__PROBLEM__:
Return every line below in which "computer" appears.

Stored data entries
-------------------------

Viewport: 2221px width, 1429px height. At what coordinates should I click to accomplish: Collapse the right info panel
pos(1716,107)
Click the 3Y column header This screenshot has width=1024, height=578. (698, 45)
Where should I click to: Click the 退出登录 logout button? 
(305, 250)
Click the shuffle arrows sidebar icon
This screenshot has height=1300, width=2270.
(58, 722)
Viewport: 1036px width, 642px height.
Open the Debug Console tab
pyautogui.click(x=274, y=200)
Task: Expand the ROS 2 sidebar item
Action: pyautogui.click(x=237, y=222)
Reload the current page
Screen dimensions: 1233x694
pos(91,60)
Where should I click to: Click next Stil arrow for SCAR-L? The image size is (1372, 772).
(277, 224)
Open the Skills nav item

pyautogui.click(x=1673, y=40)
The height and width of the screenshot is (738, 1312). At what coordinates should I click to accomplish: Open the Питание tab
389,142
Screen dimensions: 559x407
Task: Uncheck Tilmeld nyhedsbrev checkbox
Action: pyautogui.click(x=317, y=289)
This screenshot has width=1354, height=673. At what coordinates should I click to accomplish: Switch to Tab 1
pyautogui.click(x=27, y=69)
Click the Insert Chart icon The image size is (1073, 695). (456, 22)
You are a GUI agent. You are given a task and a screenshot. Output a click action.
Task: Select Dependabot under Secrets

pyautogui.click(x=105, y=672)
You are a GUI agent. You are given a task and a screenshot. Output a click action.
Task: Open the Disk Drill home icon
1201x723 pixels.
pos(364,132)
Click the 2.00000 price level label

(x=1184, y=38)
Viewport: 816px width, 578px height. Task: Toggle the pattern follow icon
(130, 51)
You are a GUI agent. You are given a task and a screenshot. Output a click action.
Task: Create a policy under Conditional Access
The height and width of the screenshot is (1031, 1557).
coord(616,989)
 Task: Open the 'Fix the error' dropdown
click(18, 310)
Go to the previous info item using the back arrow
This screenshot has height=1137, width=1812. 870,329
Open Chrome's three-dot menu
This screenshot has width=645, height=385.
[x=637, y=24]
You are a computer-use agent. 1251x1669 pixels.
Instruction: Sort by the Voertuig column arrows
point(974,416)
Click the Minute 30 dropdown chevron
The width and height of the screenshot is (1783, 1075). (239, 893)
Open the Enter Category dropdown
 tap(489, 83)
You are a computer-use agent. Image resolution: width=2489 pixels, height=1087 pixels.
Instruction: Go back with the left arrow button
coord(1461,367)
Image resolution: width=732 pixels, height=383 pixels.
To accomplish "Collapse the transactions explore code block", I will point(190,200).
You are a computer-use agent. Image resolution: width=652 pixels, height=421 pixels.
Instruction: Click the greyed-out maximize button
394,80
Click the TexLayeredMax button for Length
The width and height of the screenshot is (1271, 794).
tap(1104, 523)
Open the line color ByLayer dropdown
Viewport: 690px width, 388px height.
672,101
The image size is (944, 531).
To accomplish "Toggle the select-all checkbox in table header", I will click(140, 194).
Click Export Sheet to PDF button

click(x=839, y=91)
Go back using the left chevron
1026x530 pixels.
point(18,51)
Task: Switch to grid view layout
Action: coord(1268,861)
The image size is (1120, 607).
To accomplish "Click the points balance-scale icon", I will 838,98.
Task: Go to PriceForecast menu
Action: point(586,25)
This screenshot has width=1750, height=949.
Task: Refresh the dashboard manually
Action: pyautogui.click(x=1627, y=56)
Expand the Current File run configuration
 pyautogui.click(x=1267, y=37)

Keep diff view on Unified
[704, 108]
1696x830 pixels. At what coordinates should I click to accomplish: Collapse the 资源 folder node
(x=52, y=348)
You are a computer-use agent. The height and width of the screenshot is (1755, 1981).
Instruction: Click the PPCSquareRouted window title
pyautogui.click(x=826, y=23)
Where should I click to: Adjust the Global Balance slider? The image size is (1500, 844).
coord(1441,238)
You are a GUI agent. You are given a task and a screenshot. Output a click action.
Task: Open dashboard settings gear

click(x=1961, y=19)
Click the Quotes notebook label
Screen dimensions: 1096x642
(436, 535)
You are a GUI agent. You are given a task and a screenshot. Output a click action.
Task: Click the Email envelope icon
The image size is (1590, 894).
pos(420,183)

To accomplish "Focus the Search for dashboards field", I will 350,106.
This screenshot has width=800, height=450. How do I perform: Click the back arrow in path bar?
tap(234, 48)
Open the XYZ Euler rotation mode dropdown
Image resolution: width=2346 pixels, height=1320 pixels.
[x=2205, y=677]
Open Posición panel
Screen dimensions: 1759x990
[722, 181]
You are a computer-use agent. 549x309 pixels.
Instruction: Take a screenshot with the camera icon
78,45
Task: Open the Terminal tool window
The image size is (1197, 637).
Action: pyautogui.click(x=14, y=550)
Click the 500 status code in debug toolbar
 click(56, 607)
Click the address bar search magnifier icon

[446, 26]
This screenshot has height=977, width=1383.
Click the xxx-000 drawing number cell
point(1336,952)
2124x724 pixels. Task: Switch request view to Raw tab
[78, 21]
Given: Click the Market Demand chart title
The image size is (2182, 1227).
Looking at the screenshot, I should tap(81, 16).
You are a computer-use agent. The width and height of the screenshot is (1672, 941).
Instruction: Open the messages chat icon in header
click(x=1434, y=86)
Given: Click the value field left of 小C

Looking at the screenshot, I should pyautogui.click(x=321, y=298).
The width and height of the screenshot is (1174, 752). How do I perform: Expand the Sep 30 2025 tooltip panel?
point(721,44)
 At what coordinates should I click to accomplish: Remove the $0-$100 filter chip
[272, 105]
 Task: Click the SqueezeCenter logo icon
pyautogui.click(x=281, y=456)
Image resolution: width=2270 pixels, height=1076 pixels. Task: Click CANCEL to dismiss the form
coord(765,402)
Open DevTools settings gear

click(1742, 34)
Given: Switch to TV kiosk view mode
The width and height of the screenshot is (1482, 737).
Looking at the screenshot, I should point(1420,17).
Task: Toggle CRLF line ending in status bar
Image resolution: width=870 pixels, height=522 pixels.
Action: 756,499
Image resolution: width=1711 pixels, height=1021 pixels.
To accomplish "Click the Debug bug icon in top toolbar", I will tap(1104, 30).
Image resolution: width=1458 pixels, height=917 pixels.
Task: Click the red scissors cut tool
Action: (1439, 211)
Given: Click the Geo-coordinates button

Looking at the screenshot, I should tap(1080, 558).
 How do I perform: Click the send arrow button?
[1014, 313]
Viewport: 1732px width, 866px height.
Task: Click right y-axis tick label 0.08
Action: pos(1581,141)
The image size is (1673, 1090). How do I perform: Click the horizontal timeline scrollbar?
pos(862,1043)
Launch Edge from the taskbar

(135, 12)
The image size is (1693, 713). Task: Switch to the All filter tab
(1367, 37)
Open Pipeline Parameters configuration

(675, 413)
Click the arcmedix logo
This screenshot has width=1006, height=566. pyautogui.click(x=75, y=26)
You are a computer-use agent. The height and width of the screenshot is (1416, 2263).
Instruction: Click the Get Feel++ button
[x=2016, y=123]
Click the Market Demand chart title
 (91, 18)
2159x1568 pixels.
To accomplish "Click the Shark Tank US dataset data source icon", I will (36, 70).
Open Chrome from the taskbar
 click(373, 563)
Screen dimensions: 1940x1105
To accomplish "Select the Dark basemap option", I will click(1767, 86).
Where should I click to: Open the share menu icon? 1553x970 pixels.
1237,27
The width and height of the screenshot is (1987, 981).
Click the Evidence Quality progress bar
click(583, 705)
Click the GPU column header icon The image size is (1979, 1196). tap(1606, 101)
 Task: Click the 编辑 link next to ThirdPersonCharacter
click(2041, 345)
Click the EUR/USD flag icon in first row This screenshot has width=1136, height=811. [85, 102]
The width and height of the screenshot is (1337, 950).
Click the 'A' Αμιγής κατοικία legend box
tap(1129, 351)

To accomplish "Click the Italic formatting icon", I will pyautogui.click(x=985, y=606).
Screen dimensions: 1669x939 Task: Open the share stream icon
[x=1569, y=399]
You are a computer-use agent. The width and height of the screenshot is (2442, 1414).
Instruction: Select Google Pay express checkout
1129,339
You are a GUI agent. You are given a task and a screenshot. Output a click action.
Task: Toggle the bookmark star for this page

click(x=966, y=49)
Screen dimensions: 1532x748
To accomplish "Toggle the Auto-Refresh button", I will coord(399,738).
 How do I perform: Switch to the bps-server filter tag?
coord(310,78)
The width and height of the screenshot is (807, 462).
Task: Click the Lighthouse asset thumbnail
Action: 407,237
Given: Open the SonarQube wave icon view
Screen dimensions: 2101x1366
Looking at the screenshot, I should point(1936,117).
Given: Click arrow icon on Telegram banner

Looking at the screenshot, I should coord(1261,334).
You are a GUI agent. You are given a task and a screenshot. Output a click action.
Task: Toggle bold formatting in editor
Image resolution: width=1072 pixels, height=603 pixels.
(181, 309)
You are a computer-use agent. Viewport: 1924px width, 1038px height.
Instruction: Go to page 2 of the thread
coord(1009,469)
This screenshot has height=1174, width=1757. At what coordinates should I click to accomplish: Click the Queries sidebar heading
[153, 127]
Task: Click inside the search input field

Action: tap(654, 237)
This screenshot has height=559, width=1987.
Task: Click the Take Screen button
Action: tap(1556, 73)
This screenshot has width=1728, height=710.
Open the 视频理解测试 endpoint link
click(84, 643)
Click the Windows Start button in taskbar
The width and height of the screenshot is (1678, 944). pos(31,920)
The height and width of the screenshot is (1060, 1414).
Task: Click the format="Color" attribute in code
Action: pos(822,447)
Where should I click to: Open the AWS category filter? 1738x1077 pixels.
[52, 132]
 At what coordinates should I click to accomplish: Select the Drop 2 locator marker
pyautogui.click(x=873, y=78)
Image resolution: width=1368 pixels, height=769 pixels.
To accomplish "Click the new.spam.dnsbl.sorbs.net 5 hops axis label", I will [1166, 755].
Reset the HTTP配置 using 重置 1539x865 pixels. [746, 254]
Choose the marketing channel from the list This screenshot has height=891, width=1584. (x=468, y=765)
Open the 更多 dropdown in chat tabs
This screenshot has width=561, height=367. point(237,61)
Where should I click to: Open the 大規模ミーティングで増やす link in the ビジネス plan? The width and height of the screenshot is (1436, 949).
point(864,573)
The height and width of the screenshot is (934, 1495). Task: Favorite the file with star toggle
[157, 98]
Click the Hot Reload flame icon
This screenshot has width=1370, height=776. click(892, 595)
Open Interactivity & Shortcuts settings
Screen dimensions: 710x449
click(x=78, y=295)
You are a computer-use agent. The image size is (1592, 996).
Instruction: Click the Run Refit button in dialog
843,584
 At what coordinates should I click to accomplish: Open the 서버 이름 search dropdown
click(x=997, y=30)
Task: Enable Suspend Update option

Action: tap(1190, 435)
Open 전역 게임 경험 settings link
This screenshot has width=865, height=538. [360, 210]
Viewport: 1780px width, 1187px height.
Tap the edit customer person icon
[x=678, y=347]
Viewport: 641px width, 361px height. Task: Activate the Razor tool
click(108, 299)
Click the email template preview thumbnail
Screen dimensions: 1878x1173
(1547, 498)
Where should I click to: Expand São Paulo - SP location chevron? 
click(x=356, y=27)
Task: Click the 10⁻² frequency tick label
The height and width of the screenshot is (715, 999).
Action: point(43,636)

-------------------------

__RESPONSE AREA__:
You are a computer-use agent. 1251x1669 pixels.
You are a computer-use agent. Image resolution: width=2489 pixels, height=1087 pixels.
You are a computer-use agent. Image resolution: width=652 pixels, height=421 pixels.
You are a computer-use agent. The height and width of the screenshot is (1755, 1981).
You are a computer-use agent. 549x309 pixels.
You are a computer-use agent. The width and height of the screenshot is (1672, 941).
You are a computer-use agent. The height and width of the screenshot is (1416, 2263).
You are a computer-use agent. The width and height of the screenshot is (2442, 1414).
You are a computer-use agent. Viewport: 1924px width, 1038px height.
You are a computer-use agent. The image size is (1592, 996).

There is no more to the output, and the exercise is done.